**Brano fornito**
%%

Gli autori non concordano nel determinare la quota dello sprofondamento di Venezia. Uno di essi ritiene che il pelo del mare si sia alzato di 5 oncie (m. 0,145) in 308 anni, un altro è d’avviso che l’innalzamento sia di 12 (m. 0,347) in 150 anni; un terzo la reputa di 12 in 250. Osservazioni diligenti eseguite dal 1732 al 1796, por opera dello Zendrini, darebbero un rialzo di 2 oncie (m. 0.058), cioè di in. 0.086 in un secolo o poco più. Il Sabbadini giunse, fin dal 1550, a risultati analoghi. Riferisce poi il Luciani che l’ing. Campi Lanzi, dopo esatti confronti adottò come vero valore dell’innalzamento del mare; cioè dell’avvallamento del suolo, poco più di un decimetro per secolo. I computi della depressione, desunti dalle osservazioni suesposte, conducono adunque a cifre singolarmente diverse da loro che oscillano cioè, per 100 anni, fra m. 0.038 e 0.14. Osserviamo, tuttavolta, che le più alte, comprese fra 9 e 14 centimetri, sono dedotte da monumenti, ruderi o segnali di antica data, mentre quelle che forniscono una quota di 3 a 4 centimetri si riferiscono a spostamenti recenti, verificatisi cioè entro il corrente secolo ed anche a spostamenti, i quali, manifestandosi con piccole differenze di livello (perchè prodottisi in piccolo numero d’anni), sono perciò meno suscettibili di essere determinati con precisione. Questo fatto apparisce ben manifesto dalle quote osservate al forte di Malamocco, pel quale le osservazioni comprendono i due distinti periodi dal 1742, al 1825 e dal 1825 al 1880. Ad ogni modo, è quasi certo che sia avvenuto, in questi ultimi tempi, un notevole rallentamento nel movimento secolare; ma con questo non voglio punto escludere l’ipotesi che il bradisismo si faccia sentire con diversa intensità nelle varie località.

%%

**Consegna A**
Elenca tutte le persone che il brano sullo sprofondamento di Venezia nomina per cognome.
**Consegna B**
Prosegui il brano sullo sprofondamento di Venezia dopo la sua ultima frase.

**Materiale fornito**
%%

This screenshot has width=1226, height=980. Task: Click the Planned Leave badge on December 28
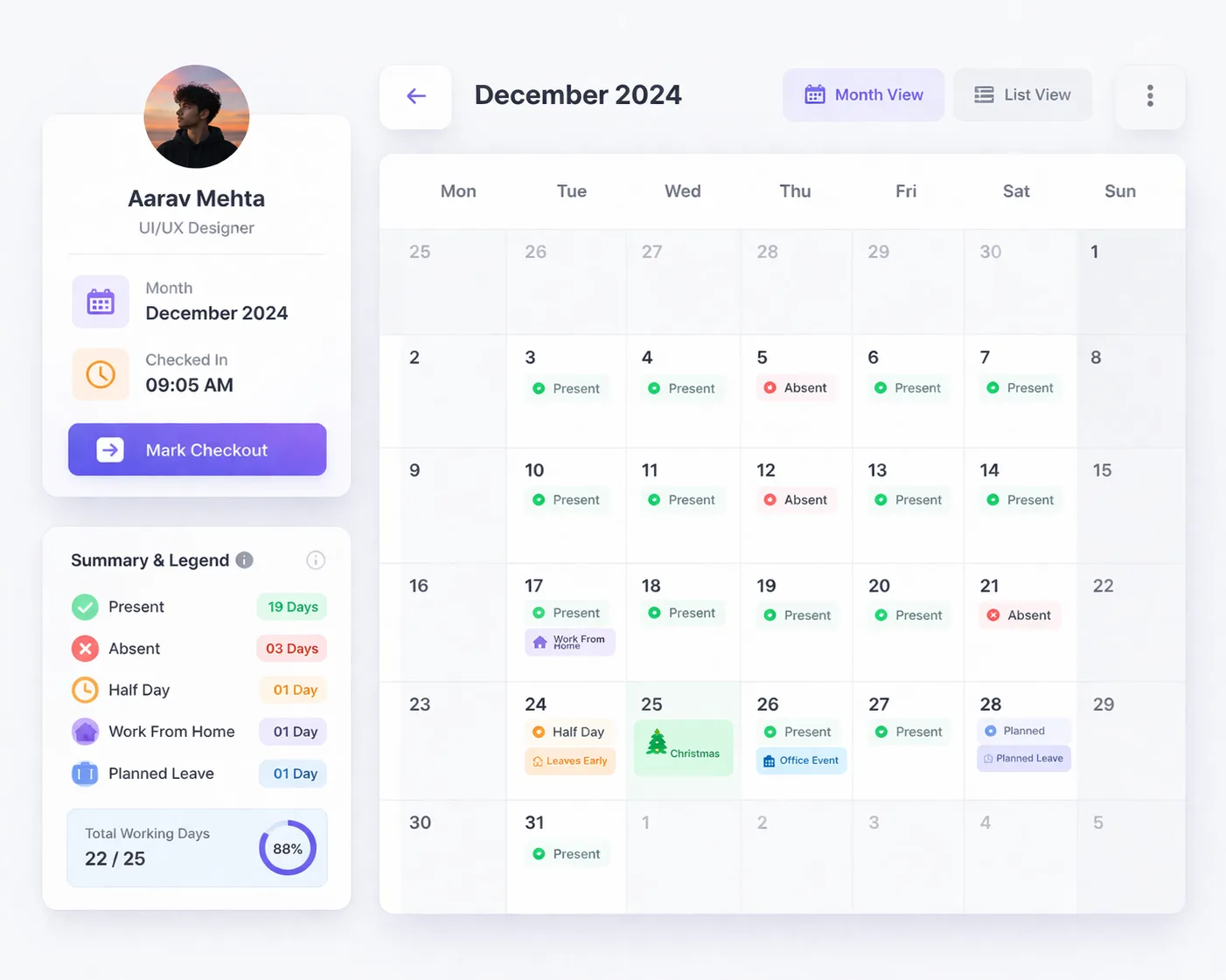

%%

**Risultato A**
Zendrini, Sabbadini, Luciani, Campi Lanzi

**Risultato B**
Dell’Adriatico orientale si potrebbe esclamare col poeta:7

Qui nel profondo in tenebroso orrore
Chiude gli avanzi d’un perduto mondo
Occulta l’opre dell’iniqua sorte:
Città sommerse, inabissate prore
Un infinito stuol di cose morte.

A Trieste pavimenti antichi ed altri avanzi interrati fin sotto il livello dell’alta marea, fra Salvore ed Umago fabbricati romani sommersi; a Cissa una città in rovina che si scopre in tempo di calma attraverso al cristallo delle acque; a Medolino in fondo alla baia case sommerse; a Porto Re presso Fiume, croci ed altri segni scolpiti nella roccia sotto il pelo della bassa marea; a Zara mosaici, vasi antichi e fabbriche sott’acqua; presso Spalato costruzioni di un antico porto coperte dai flutti; vetuste mura subacquee a Stopretz. Dalle acque di Zuri si trasse una bell’urna cineraria; un altro vaso antico fu pescato poco lungi; a Castel Sussuraz si vede un cippo marmoreo sommerso, dal lido di Vragnitza si scorgono sarcofagi di pietra allineati sul fondo marino.

Ma è tempo di tralasciare questa minuziosa disamina per procedere speditamente nel compito di delineare a grandi tratti la distribuzione geografica dei bradisismi.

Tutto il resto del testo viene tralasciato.